Sunday, March 18, 2007

Bir Albüm: Young Marble Giants


Britanya toprakları müzik açısından her zaman verimli olmuştur. İngiltere, ülke olark popüler müziğin iki büyük lokomotifinden biri olsa da, İrlanda, İskoçya ve hatta Galler’den de dünya çapında ilgi gören müzisyen ve gruplar çıkmıştır. Galler deyince aklıma ilk gelen örnek Manic Street Preachers. Hemen ardından ise, bugün isimleri pek az hatırlanıyor olsa da, Young Marble Giants geliyor. 1980 başlarında Ada’nın ortasındaki Manchester şehrinde Joy Division topluluğu “Closer”ı kaydederken, daha güney batıdaki Galler’ın başşehri Cardiff’te de Young Marble Giants üçlüsü, sonraları kült bir başyapıta dönüşecek olan “Colossal Youth”u yaratıyordu.
Stuart ve Philip Moxham kardeşlerle beraber vokalde Alison Statton’da oluşan YMG üçlüsünün müziği bugün hala benzersiz. Müzik endüstrisinin karmaşası içinde, new-wave, post-punk, indie ve pop müziğin ortasında, son derece minimalist bir yaklaşımla ve çok kısa bir süre boyunca müzik yaptılar ve sonra da sağa sola dağıldılar. Onların öncüsü olarak bir isim verebilmek kolay değil, takipçileri olduğunu söylemek de öyle. Türk şiiri ile kıyaslarsak, bence Ahmet Muhip Dıranas gibi öncesi ve sonrası olmayan bir yerde duruyor YMG.
Yumuşak ve özelliksiz bir davul makinesi, funky bir bas, kısa ve kesik gitar akorları ve Statton’ın ‘serin’ ve nötr vokalleri.. Ortaya çıkan ise, son derece atmosferik, yoğun, melodik ve büyüleyici bir müzik. Her an patlamaya hazır ama hiçbir zaman patlamayacağından emin olunan bir hal. Duygu hariç tüm yüklerinden arınmış, minimalist pop müziğinin doruk noktası...
Tüm bu özellikler, kolayca tahmin edilebileceği gibi “Colossal Youth” albümü çıktığında gruba kısa sürede sadık bir izleyici kitlesi yaratsa da, ticari açıdan başarı sağlayamadı. İki EP daha kaydettikten sonra üçlü 1981’de dağıldı. Solist Statton, caz, lounge ve popu birleştiren Weekend grubuna katılırken, kardeşlerden besteci ve şarkı sözü yazarı Stuart Moxham ise önce The Gist grubunu kurdu, sonra da 90’lı yıllarda yoluna, asla YMG kadar iz bırakmayacak olan solo çalışmalarla devam etti.
Bugün biraz araştırdığımızda, Everett True, Andrea Juno ya da Richie Unterberger gibi önemli ve ciddi müzik yazarlarının YMG’ın müziğine övgüler düzdüklerini görebiliyoruz.
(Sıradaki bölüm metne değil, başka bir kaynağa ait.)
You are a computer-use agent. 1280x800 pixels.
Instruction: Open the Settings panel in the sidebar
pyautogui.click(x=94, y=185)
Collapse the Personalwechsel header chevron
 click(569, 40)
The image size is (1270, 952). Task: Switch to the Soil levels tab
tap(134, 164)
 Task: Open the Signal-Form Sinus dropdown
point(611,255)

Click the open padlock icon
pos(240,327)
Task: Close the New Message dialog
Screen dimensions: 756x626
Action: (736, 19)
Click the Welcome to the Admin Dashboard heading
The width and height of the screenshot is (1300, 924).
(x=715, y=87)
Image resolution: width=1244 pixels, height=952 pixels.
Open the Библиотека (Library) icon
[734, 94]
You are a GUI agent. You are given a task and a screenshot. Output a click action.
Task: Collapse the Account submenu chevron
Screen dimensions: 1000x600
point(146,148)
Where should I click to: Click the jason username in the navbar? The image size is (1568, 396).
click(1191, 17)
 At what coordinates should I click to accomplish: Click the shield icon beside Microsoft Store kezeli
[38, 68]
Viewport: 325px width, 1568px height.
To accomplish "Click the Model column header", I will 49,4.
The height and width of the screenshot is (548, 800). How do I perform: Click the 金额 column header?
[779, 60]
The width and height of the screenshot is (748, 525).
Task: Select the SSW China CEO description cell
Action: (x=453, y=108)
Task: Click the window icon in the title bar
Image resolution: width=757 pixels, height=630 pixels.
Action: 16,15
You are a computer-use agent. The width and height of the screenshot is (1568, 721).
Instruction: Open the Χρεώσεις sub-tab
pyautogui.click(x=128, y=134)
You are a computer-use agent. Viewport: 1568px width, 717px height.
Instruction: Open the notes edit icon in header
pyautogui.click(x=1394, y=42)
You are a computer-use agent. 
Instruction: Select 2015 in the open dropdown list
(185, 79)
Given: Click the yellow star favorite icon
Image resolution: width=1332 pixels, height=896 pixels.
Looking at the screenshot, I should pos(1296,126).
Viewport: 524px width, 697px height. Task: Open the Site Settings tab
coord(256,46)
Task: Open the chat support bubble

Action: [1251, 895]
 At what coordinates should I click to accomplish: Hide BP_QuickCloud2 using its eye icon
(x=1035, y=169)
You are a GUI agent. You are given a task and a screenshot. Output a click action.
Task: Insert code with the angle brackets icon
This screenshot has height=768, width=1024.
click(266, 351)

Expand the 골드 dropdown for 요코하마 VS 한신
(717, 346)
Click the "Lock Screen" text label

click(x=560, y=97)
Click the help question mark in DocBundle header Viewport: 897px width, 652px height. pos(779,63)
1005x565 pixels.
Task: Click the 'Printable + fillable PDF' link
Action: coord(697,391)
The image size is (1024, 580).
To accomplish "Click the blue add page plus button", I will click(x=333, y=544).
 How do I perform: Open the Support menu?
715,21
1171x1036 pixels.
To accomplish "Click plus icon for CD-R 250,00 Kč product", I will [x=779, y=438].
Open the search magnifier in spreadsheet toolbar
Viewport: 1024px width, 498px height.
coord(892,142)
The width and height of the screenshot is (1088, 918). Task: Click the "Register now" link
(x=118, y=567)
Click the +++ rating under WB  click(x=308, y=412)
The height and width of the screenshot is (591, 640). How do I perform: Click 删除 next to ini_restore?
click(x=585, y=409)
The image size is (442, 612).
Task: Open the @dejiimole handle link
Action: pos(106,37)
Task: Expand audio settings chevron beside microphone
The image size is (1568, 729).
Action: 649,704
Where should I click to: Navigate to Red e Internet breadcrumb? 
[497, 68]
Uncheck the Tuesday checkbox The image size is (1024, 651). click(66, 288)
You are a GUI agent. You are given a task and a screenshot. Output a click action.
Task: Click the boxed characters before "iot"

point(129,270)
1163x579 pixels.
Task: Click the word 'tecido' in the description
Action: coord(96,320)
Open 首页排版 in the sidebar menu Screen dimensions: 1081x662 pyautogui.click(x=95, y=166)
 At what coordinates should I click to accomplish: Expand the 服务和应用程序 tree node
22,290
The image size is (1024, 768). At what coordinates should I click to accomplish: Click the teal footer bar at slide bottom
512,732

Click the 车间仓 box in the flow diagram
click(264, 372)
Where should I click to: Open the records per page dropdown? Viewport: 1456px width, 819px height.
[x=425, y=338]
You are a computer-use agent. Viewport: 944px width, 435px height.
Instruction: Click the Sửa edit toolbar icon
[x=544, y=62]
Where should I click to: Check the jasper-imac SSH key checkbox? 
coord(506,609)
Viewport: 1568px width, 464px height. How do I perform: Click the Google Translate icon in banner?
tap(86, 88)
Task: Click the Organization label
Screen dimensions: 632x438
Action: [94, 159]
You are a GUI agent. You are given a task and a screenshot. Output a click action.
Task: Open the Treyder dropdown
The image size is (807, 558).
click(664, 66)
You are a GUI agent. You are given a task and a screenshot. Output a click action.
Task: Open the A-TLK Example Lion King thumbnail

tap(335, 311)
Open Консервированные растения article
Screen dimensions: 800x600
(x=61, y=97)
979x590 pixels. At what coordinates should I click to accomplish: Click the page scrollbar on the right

Rahmetli Kurt Cobain’in hayatını değiştiren 10 albüm arasında da YMG’ın “Colossal Youth”u vardı. “Bu müzik insanı gevşetiyor, rahatlatıyor. Tamamen atmosferik.. Zevk veren bu müziği çok seviyorum. Onları pek tanımıyordum, yani Moxham kardeşleri.. ‘Bleach’ albümünden bir yıl önce onları dinledim. O sıralar sadece resim yapıyordum ve sanatsal faaliyetler içindeydim. Bugün böyle bir müzik duyduğumuzda, heyecanlanmamamız gerekse de heyecanlanıyoruz. Ne tuhaf değil mi?.. Yakında bir YMG toplamasına ‘Credit in the Straight World’ şarkılarını yorumlayarak katılacağız,” diyordu Cobain. Son söylediği gerçekleşemedi ama Courtney Love, grubu Hole ile bu şarkıyı daha sonraları yorumladı.
Eğer istenirse, Crepuscule şirketinin on beş yıl sonra çıkan CD baskısında EP’lerle birlikte Young Marble Giants’ın bütün şarkılarına ulaşılabiliyor. Indie pop’un temel renkleri, en makyajsız ve berrak haliyle onlarda saklı.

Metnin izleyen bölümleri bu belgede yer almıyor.